Here we turn to the “Organization” item. This is where data about the provider is stored.

This can also be done through a script as part of intelligence automation. Here’s an example in Python:

 def getProvider(host, netlas_connection):
result = netlas_connection.host(host, fields=None, exclude_fields=False)
provider = result['organization']

if provider in providersList:
pass
else:
providersList.append(provider)

Here a request is sent to Netlas using the Host method, after which the required field is extracted from the received result. It is then added to the list of results for subsequent output.

Getting WHOIS info

The next stage of building a tech profile will be collecting information about organizations that provide targeted domain name/IP address registration services.

To do this, you need to use Netlas tools such as IP Whois Search and Domain Whois Search.

Let’s start with domain research, using the root domain of this study, spacex.com. Enter it into the search bar of the Domain Whois Search tool. We get the following result:

We are interested in the Registrator tab, the Name field. This is where the company that provides the registration of the requested domain name will be located.

This is what it looks like in the script:

def whoisRegistrarDomain(host, netlas_connection):
sQuery = "domain:" + host

cnt_of_res = netlas_connection.count(query=sQuery, datatype='whois-domain')
time.sleep(1)

if cnt_of_res['count'] > 0:
downloaded_query = netlas_connection.download(query=sQuery, datatype='whois-domain', size=cnt_of_res['count'])
else:
return

for query_res in downloaded_query:
data = json.loads(query_res)['data']
registrar = data['registrar']['name']

if registrar in registrarsList:
pass
else:
registrarsList.append(registrar)

In this code fragment, a query is generated, and the number of results for it is obtained. If there is at least one result, they are all downloaded, and the provider name is extracted from them, which is subsequently placed in the list for summary output.

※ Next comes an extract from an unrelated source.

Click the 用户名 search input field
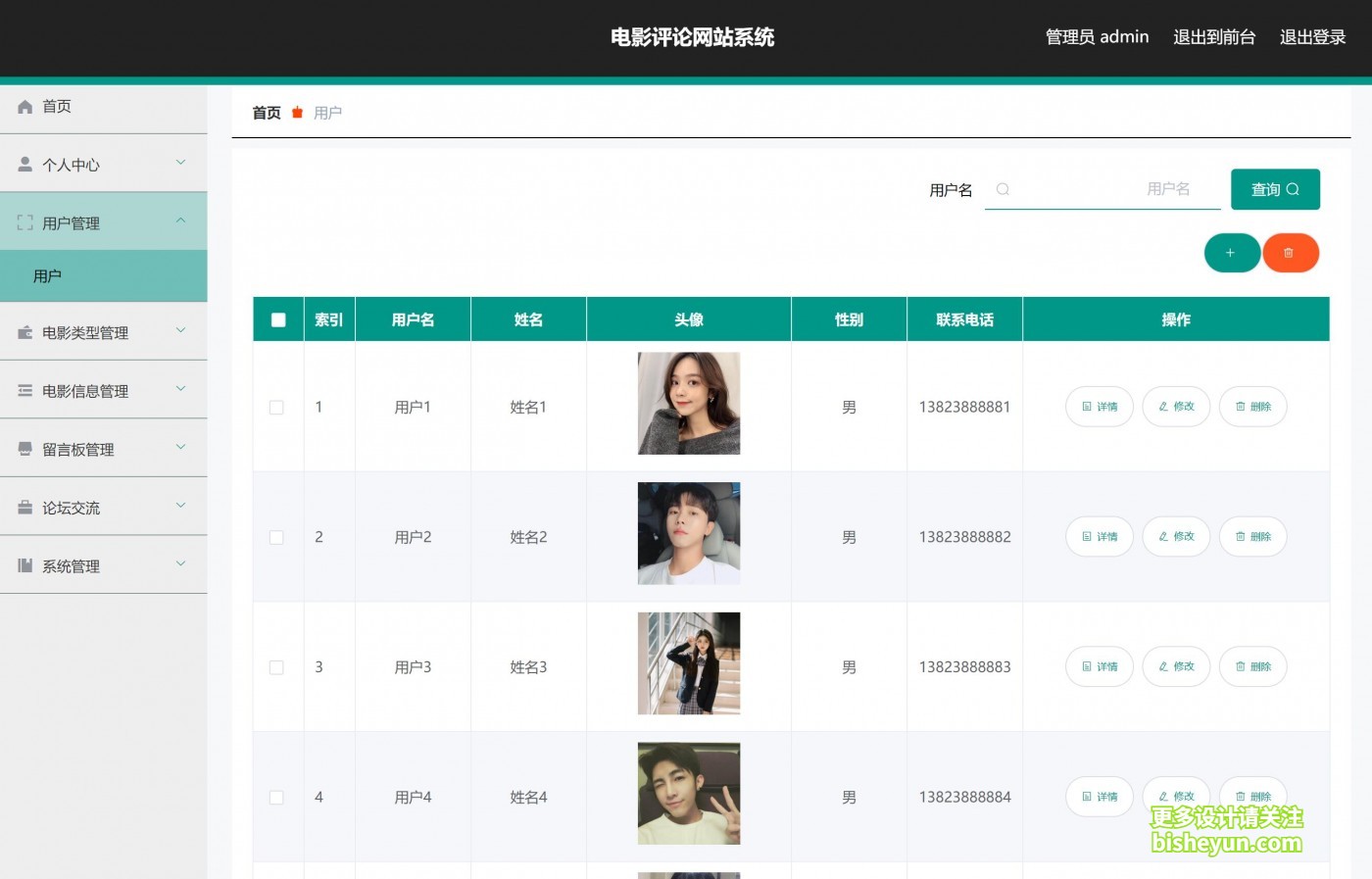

Next is parsing the IP WHOIS information. To obtain it, you need to use the appropriate tool and enter a query with the address of interest into the search. As an example, I will take another IP from the scope.

Pay attention to the Description tab, Registry field. This is where the registrar we are looking for is located. In this case, it is ARIN.

Here’s how this search can be implemented in code:

def whoisRegistryIP(host, netlas_connection):
sQuery = "ip:" + host
downloaded_query = netlas_connection.download(query=sQuery, datatype='whois-ip', size=1)

for query_res in downloaded_query:
data = json.loads(query_res)['data']
registry = data['asn']['registry'].upper()

if registry in registriesList:
pass
else:
registriesList.append(registry)

This part of the script is similar to the previous one, except that the number of results is not checked. Since Netlas scans all existing IP addresses, there cannot be a situation where the download method does not download anything.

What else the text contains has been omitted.